Proportional representation in public administration is in tension with the meritocratic principle. For certain occupational profiles the meritocratic principle, however, prevails, not least out of necessity. In addition, the need for bilingualism is an obstacle to attract highly specialized persons. More in general, in the logic of proportional representation, the larger the German language group becomes, the fewer resources Italians and Ladins are entitled to. Results from the 2021 census in October will show whether the numerical strength of German-, Italian- and Ladin-speakers will significantly differ from the data collected in 2011 (see above) and, if so, to what extent that prompts discussions on the functioning of the quota system.

The veto right of each language group in the end is a blunt weapon. It requires a two-thirds majority of the deputies of the same language group represented in the provincial parliament. The Italian language group has tried to use it several times but failed because it does not appear as a homogeneous, corporate group due to the strong party fragmentation. It thus has never achieved the two-thirds majority in the provincial parliament (Pallaver 2018, pp. 21-22, 29).


Vertical Power-sharing: The Relations between South Tyrol and Rome, and Austria

South Tyrol’s design of the process of implementation has been defined as the legal masterpiece of the ASt (Palermo 2008, p. 143): It consists of a complex mix of procedural rules and substantial guarantees that represent one of the possible tools for export of South Tyrol’s autonomy.


The Commission of Six

The process of implementation of the ASt, in essence, involves all institutional actors (i.e. central and provincial authorities) and language groups, with an appointed expert body named Commission of Six as the main body that drafts the bylaws to the ASt (i.e. enactment decrees that prevail over laws of the national parliament, also in the interpretative line consistently followed by the constitutional court).

Although it was foreseen that the Commission of Six would cease to exist once the ASt is implemented (thus after 1992 when the conflict was formally closed at UN level), it continued to work. It has evolved from a tool for the implementation of the ASt into an ordinary instrument of government that builds trust and solves conflicts between language groups/political parties within South Tyrol, and between provincial and central authorities (in South Tyrol and in Rome).

Depending on the political climate at the national level, the Commission of Six continues to regulate competence-transfers from Rome to South Tyrol with varying degrees of success in different legislatures. This means that the scope of South Tyrol’s autonomy, unlike that of other special regions, today goes well beyond the enumerated competences in the ASt (i.e. those closely linked to the implementation of the minority-related horizontal power-sharing system at provincial level). Eurostat data (2019) shows that South Tyrol uses this scope well. When compared to other regions, South Tyrol’s economy is well-off: It has one of the best performing labor markets in Europe, is ranked among the 25 richest regions in Europe and with Aosta it also has the highest GDP per capita within Italy.


Constitutionally entrenched safeguards

The procedure to amend the ASt provides a further strong safeguard for minority-related issues. The State cannot alter South Tyrol’s autonomy against its own will (i.e. against the consent of its majority population, the German speakers): If projects for amendments to the ASt are initiated by the central authorities, the regional and provincial parliaments – the two autonomous provinces of Trento and of Bolzano/Bozen (South Tyrol) together form the autonomous region Trentino-Alto Adige/Südtirol, one out of five special regions in Italy[2] – must be consulted. Their opinion is not legally binding, but of major political relevance. Moreover, no national referendum can be held on the amendment of the ASt of special regions. Specific to the case of South Tyrol, the result of a nationwide referendum would undermine the institutional machinery of minority protection and contradict the rationale of the constitutional principles of speciality and bilateralism.

→ Given problem 1: In the South Tyrol text, what expert body is the main one drafting the bylaws to the ASt?
The South Tyrol text and the records that follow it are unrelated to each other.

→ Material for this exercise:
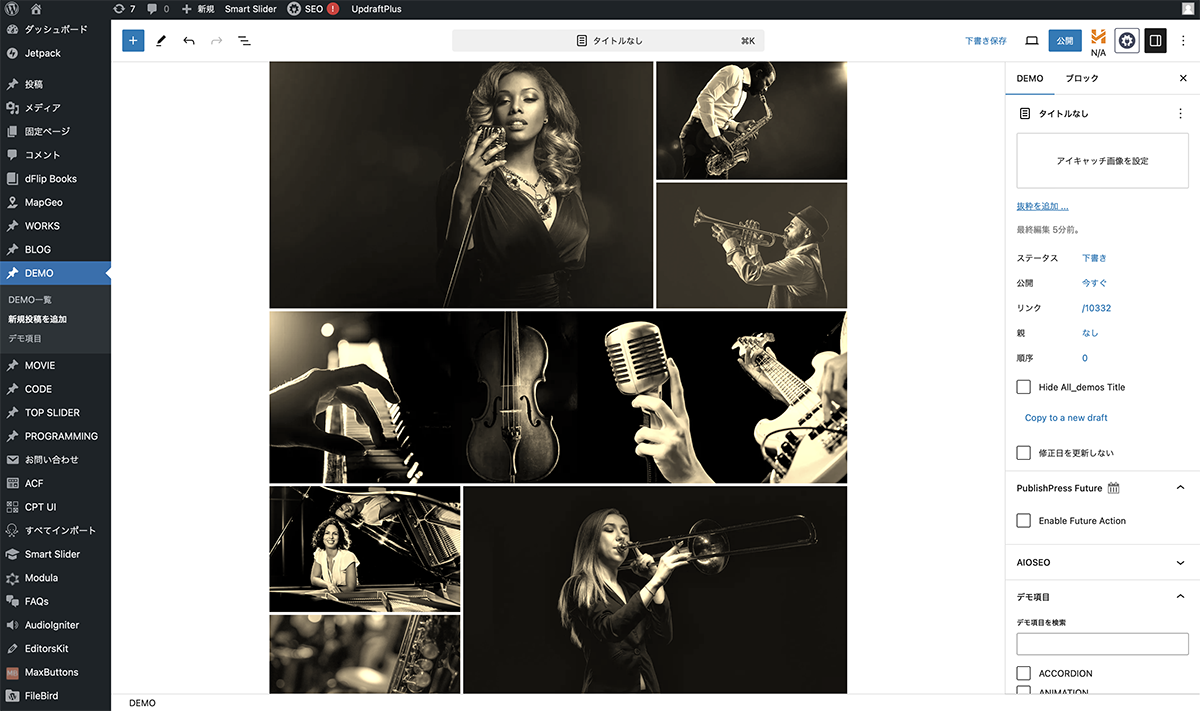Viewport: 1200px width, 711px height.
Task: Open Document Overview list icon
Action: coord(244,41)
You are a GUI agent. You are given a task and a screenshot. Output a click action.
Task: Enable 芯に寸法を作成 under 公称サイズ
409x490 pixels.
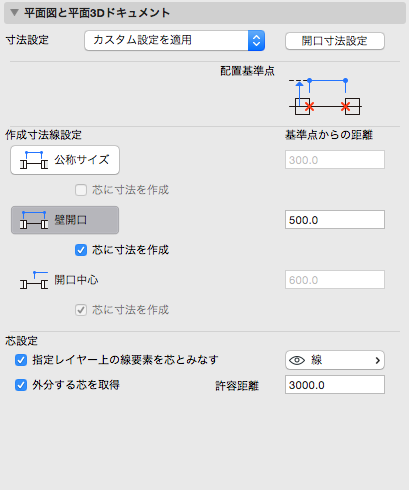81,190
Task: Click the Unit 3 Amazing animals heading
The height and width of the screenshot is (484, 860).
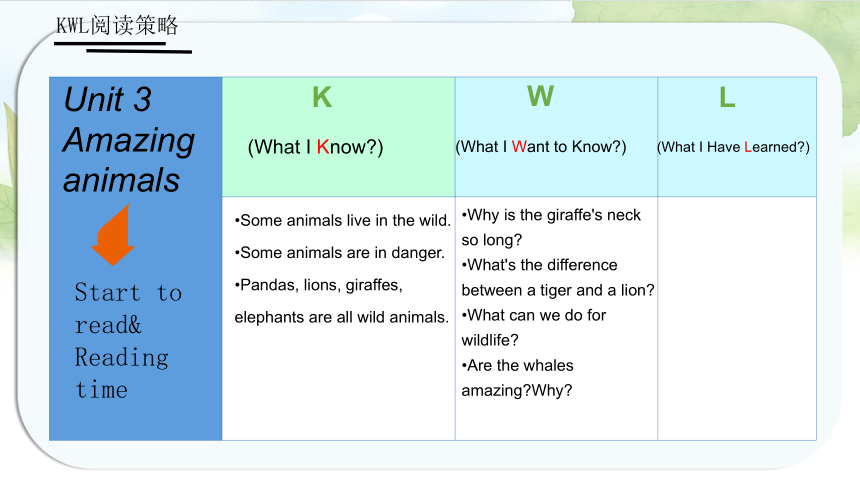Action: [129, 140]
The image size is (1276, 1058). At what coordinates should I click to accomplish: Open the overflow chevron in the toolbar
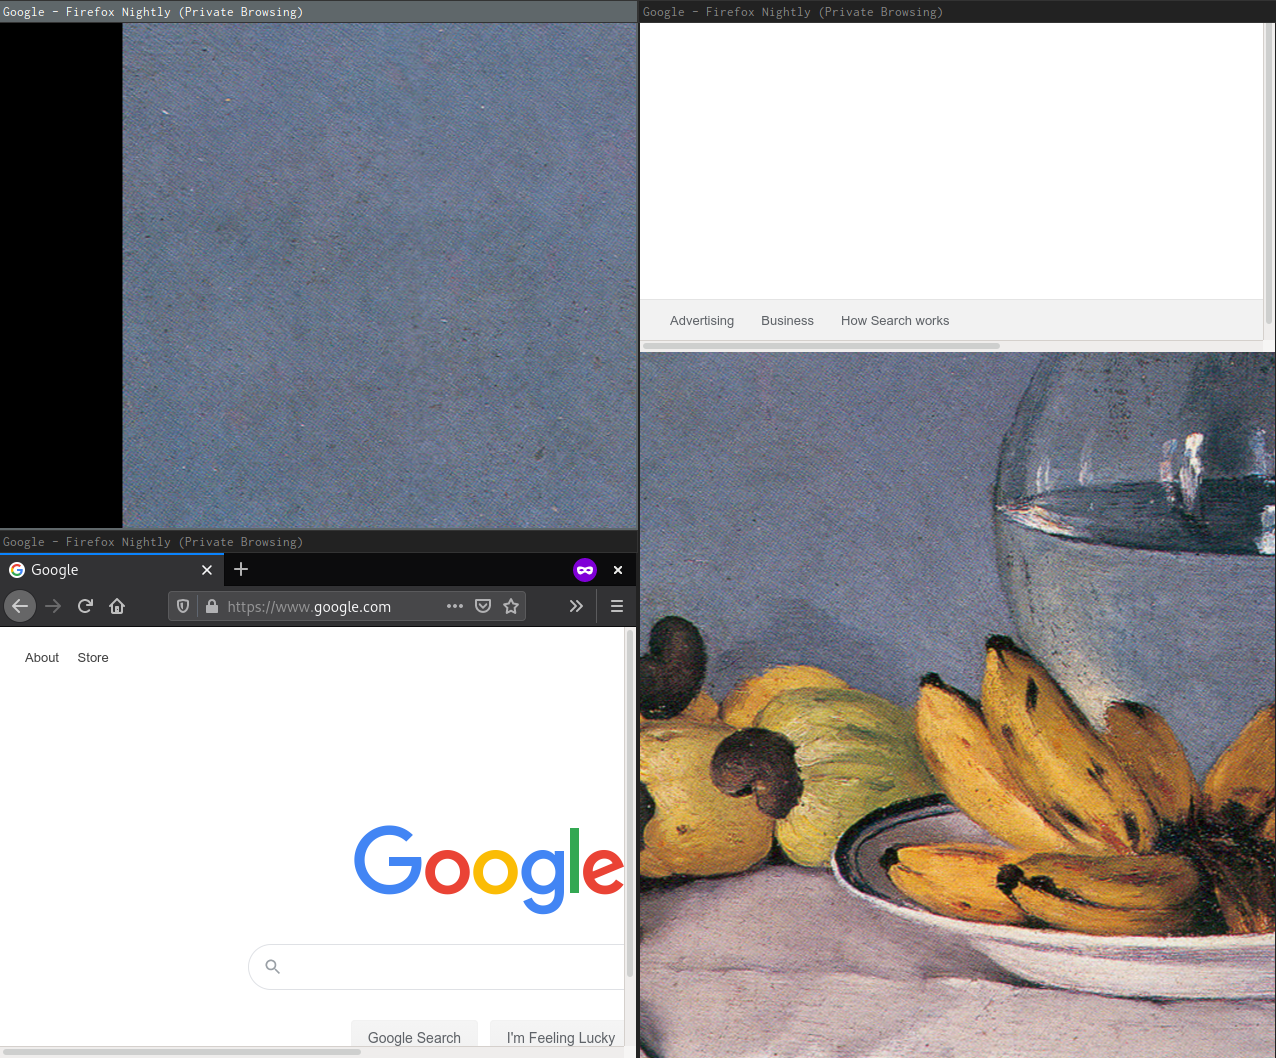[x=576, y=606]
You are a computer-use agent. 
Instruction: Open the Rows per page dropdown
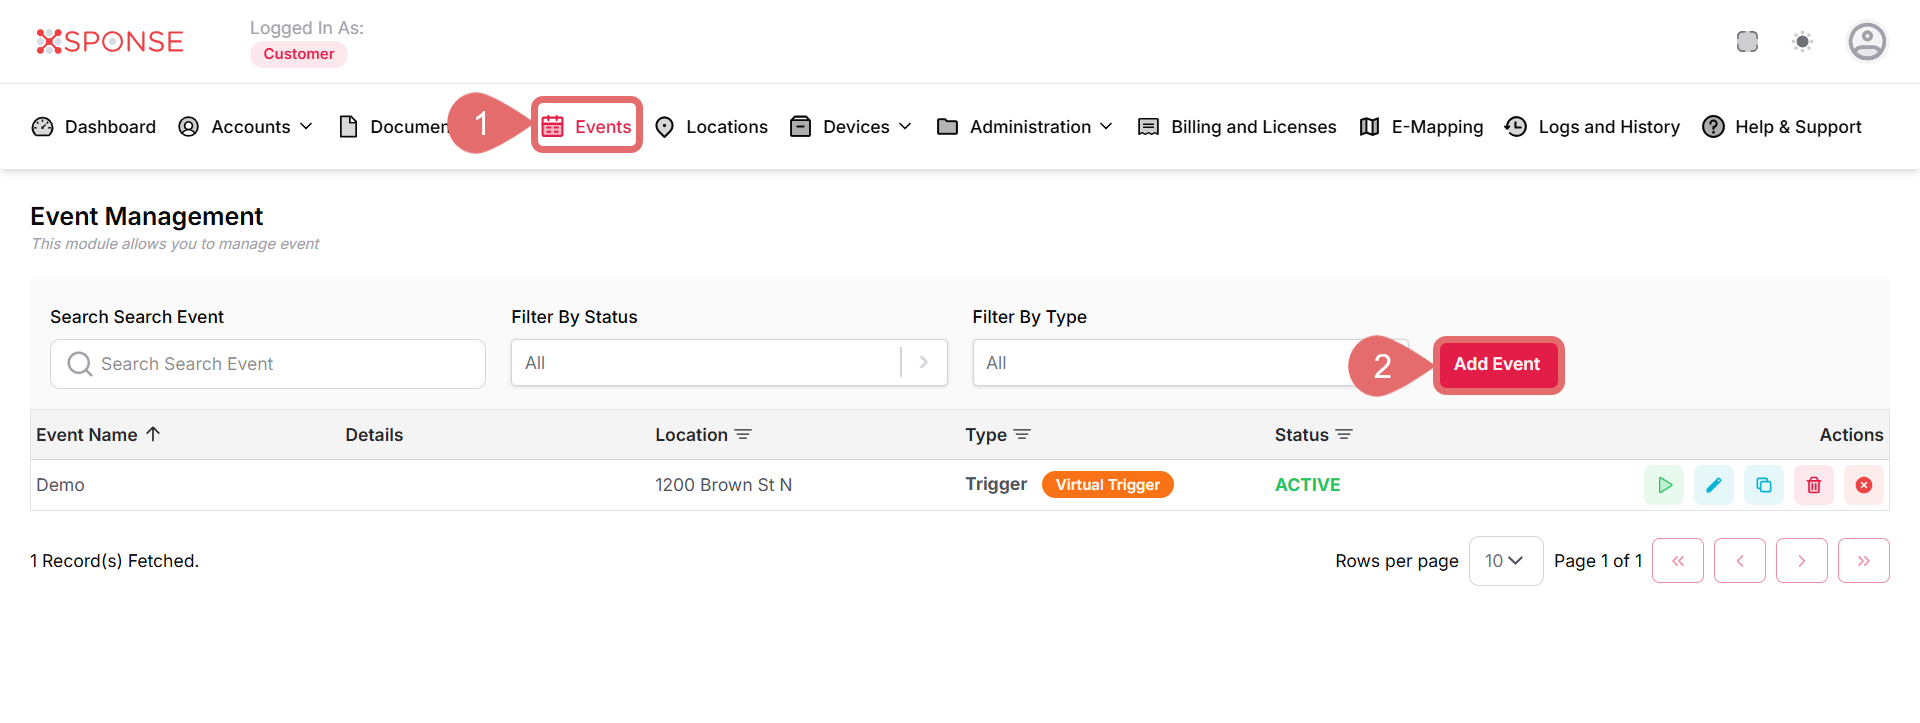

→ Given problem 2: Duplicate every line of the records above verbatim, leaving out the pictures.

→ Written reply 1: The Commission of Six.

→ Written reply 2:
Viewport: 1200px width, 711px height.
Task: Open Document Overview list icon
Action: coord(244,41)
You are a GUI agent. You are given a task and a screenshot. Output a click action.
Task: Enable 芯に寸法を作成 under 公称サイズ
409x490 pixels.
81,190
Task: Click the Unit 3 Amazing animals heading
The height and width of the screenshot is (484, 860).
Action: [129, 140]
The image size is (1276, 1058). At what coordinates should I click to accomplish: Open the overflow chevron in the toolbar
[x=576, y=606]
You are a computer-use agent. 
Instruction: Open the Rows per page dropdown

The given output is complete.